• **PODANY FRAGMENT**:
•••

Lekarz odmówił uśmiercenia zdrowego psa i poprosił mężczyznę o napisanie aktu zrzeczenia się, aby wolontariusze mogli znaleźć inny dom dla zwierzęcia. Mężczyzna zrobił to natychmiast, a weterynarz zamieścił w sieciach społecznościowych ogłoszenie o poszukiwaniu właścicieli dla Meiry.
Mieszkanka Wisconsin Brenna Long wraz z mężem właśnie w tym czasie szukali kolejnego zwierzaka - towarzysza dla ich psa Carly, aby nie nudziła się podczas ich nieobecności. Widząc zdjęcie Meiry, nie zawahali się ani minuty i natychmiast pojechali za nią do innego stanu.
Kiedy pies został przyniesiony do nowego domu, natychmiast schował się za kanapą i bał się stamtąd wysunąć nos.
Ale z biegiem czasu Meira zaczęła ufać właścicielom i zaprzyjaźniła się z Carly. Brenna uważa, że poprzednia właścicielka bardzo źle traktowała psa, pies był bity – boi się gwałtownych ruchów i od razu chowa się za kanapą.
Ale miłość i życzliwość pomogły jej zmienić stosunek do ludzi. Meira jest teraz bezpieczna i szczęśliwa. Zasługuje na to.

•••

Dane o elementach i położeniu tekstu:
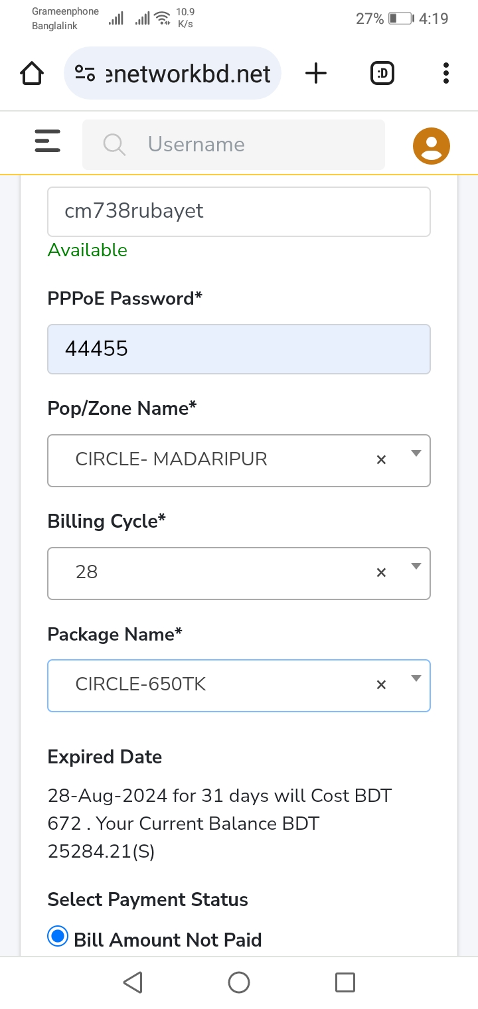Expand the Pop/Zone Name dropdown
Screen dimensions: 478x1009
point(416,454)
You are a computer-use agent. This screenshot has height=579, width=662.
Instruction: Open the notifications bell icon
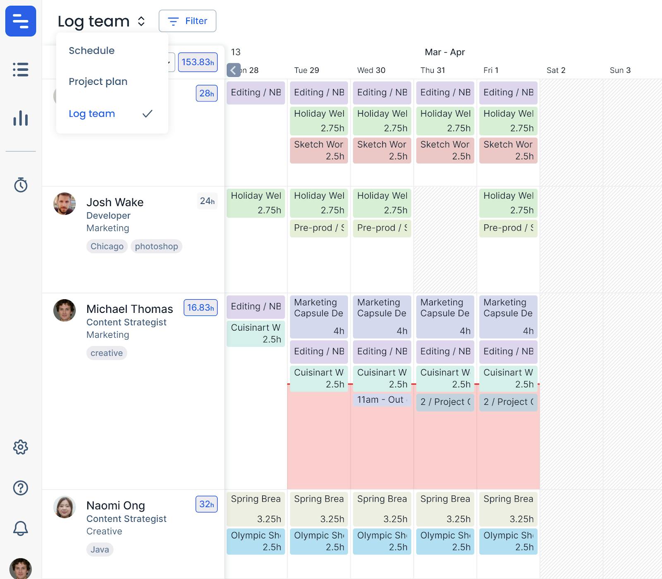pos(21,528)
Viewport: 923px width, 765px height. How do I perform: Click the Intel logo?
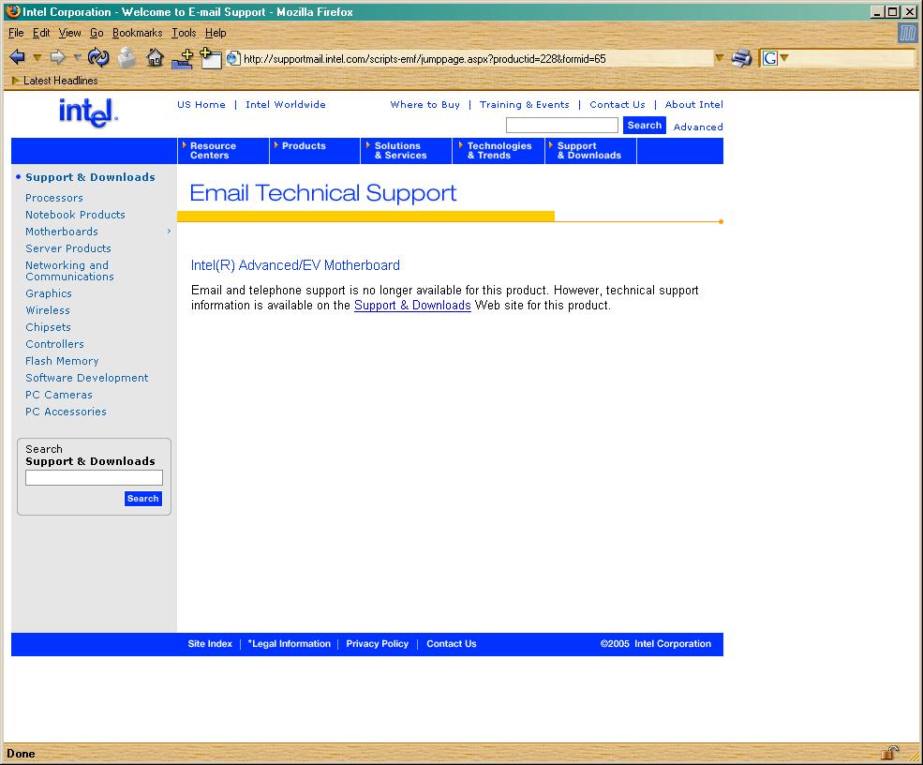coord(88,113)
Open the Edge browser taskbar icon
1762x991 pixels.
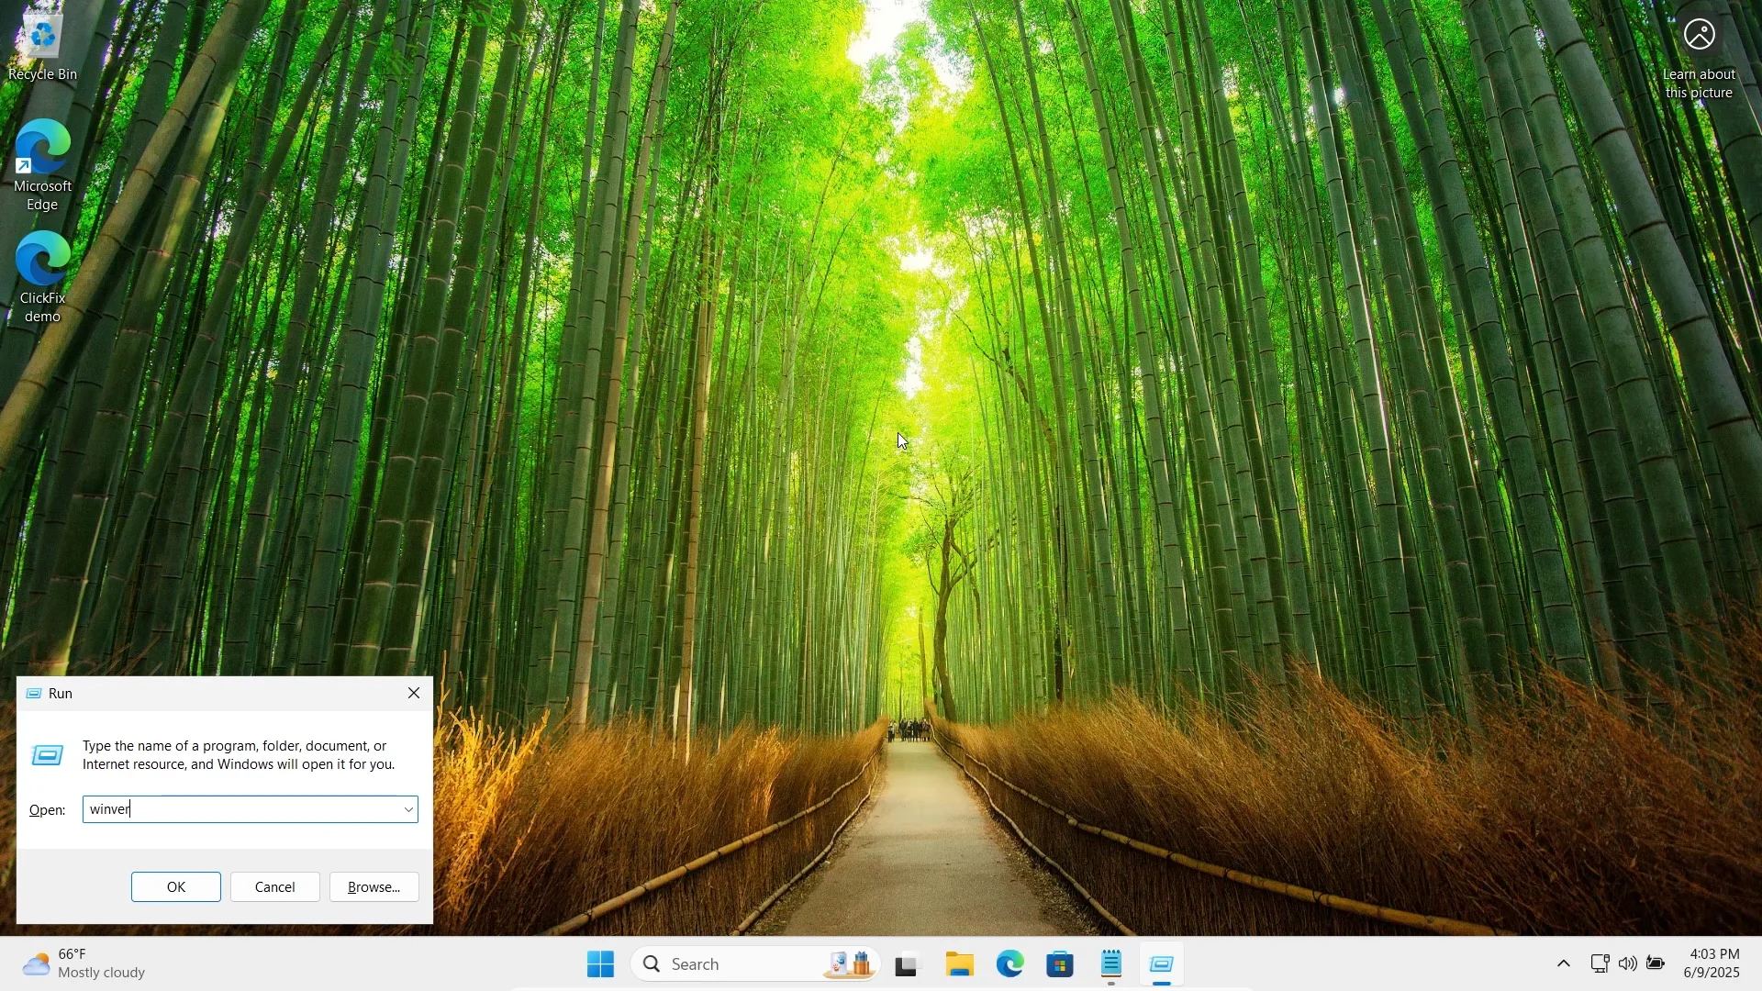[x=1010, y=964]
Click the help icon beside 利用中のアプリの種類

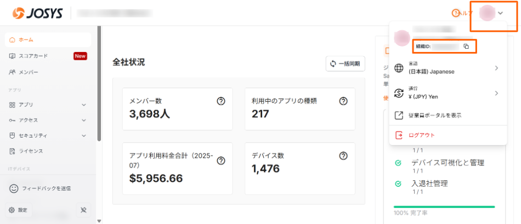(x=343, y=101)
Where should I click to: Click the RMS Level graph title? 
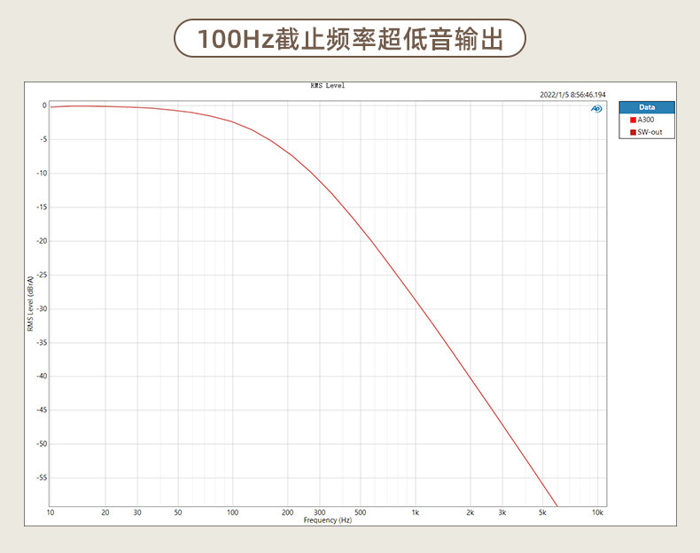328,86
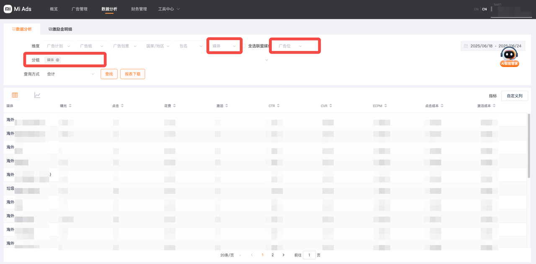The image size is (536, 264).
Task: Click the 报表下载 download button
Action: coord(132,74)
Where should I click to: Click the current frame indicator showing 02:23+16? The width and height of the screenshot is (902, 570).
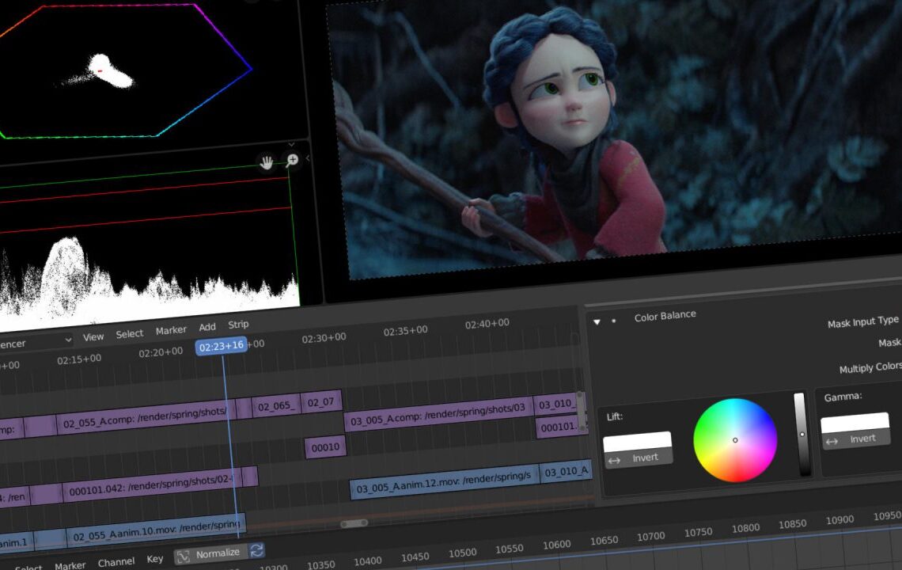[222, 345]
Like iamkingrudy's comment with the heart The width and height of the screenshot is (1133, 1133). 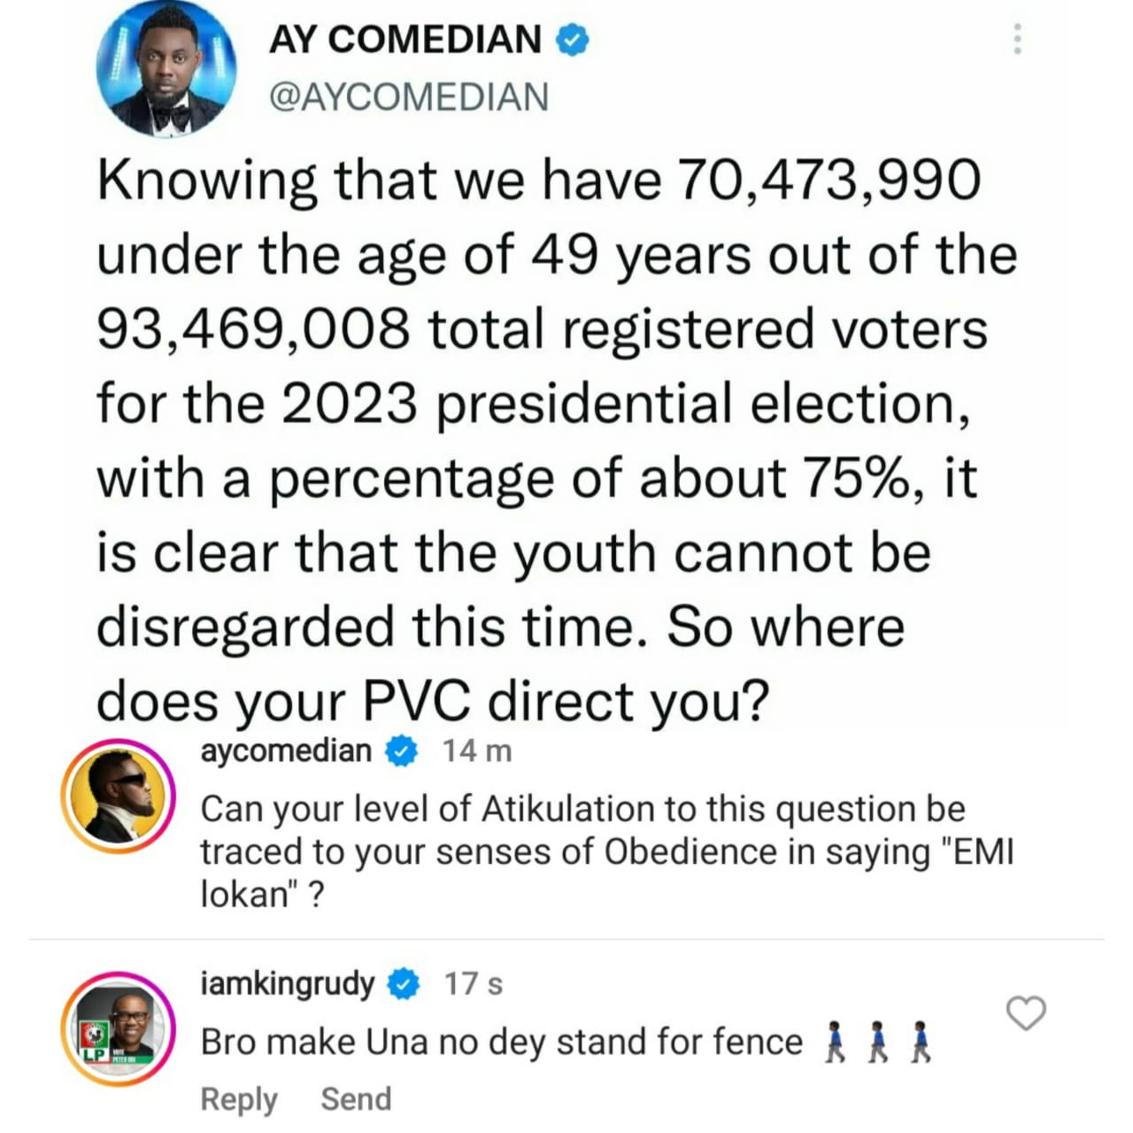coord(1026,1013)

•••

• **CEL ZADANIA 1**:
W jakim stanie mieszka Brenna Long według podanego fragmentu?
• **CEL ZADANIA 2**:
Przepisz podany fragment od „Lekarz odmówił uśmiercenia” do „do innego stanu.”, wstawiając „lekarz weterynarii” w miejsce „weterynarz”.

• **WYNIK ZADANIA 1**:
W Wisconsin.

• **WYNIK ZADANIA 2**:
Lekarz odmówił uśmiercenia zdrowego psa i poprosił mężczyznę o napisanie aktu zrzeczenia się, aby wolontariusze mogli znaleźć inny dom dla zwierzęcia. Mężczyzna zrobił to natychmiast, a lekarz weterynarii zamieścił w sieciach społecznościowych ogłoszenie o poszukiwaniu właścicieli dla Meiry.
Mieszkanka Wisconsin Brenna Long wraz z mężem właśnie w tym czasie szukali kolejnego zwierzaka - towarzysza dla ich psa Carly, aby nie nudziła się podczas ich nieobecności. Widząc zdjęcie Meiry, nie zawahali się ani minuty i natychmiast pojechali za nią do innego stanu.